TEXT SECTION -

==========

Nature & Environment
Dodo skeleton sells at auction for $430,000
By
T.K. RandallNovember 24, 2016 ·
8 comments
The dodo is believed to have gone extinct around 350 years ago. Image Credit: William Hodges
The specimen is the first near-complete dodo skeleton to go up for sale at auction in almost a century.
The dodo, a flightless bird which once inhabited the island of Mauritius, is perhaps the best known example of a species hunted to extinction by man - a creature that has since become synonymous with the idea that our activities on this planet can have dire consequences for other species.
The first reported encounter with a dodo was by Dutch sailors in 1598 and by 1662 the species had been completely wiped out due to hunting and the destruction of its habitat.
While many individual bones belonging to the dodo have been found over the years, no complete skeleton currently exists anywhere in the world. There are however a small number of partially complete skeletons created by combining the bones from multiple individuals.

==========

(Text and item location entries)
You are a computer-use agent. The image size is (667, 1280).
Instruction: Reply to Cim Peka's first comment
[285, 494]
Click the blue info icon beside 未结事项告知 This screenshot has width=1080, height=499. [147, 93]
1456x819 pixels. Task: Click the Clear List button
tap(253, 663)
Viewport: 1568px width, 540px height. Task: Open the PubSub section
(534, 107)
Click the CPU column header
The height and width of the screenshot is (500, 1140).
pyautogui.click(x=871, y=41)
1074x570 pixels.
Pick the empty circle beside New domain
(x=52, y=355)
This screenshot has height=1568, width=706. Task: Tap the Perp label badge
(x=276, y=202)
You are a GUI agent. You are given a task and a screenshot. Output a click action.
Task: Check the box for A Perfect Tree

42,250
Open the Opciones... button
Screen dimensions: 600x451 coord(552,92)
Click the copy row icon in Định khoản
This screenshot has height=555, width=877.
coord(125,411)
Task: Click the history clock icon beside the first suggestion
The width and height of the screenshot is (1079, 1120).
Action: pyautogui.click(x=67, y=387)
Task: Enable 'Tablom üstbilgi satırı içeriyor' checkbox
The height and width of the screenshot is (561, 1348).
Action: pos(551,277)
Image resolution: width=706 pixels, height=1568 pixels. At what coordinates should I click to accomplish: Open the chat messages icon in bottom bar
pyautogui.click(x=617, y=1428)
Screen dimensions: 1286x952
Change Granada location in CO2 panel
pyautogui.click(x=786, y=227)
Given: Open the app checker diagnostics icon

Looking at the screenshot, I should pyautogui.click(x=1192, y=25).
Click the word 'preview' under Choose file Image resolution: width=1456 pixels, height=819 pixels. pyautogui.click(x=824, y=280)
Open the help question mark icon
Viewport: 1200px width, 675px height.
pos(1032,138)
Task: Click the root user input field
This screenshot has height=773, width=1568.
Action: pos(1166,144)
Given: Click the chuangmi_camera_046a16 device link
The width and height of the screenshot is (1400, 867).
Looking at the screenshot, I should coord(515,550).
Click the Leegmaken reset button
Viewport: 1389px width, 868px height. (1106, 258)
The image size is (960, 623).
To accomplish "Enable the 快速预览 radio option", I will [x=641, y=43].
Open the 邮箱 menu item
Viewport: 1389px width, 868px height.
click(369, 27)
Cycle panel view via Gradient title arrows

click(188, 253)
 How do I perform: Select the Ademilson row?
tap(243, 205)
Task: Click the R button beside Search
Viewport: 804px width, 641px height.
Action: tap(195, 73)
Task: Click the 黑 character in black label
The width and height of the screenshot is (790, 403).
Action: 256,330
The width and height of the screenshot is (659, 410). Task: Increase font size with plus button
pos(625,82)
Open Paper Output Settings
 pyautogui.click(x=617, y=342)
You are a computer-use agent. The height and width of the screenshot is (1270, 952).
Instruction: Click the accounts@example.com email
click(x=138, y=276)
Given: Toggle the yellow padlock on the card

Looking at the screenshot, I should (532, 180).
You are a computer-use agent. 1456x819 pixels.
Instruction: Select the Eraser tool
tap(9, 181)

==========

WRITTEN TASKS -
1. List every year that appears in the dodo article, in the order they occur.
2. From the dodo article, copy everything from "While many individual" down to "from multiple individuals.".

ANSWERS FOR THE EXERCISE -
1. 2016, 1598, 1662

2.
While many individual bones belonging to the dodo have been found over the years, no complete skeleton currently exists anywhere in the world. There are however a small number of partially complete skeletons created by combining the bones from multiple individuals.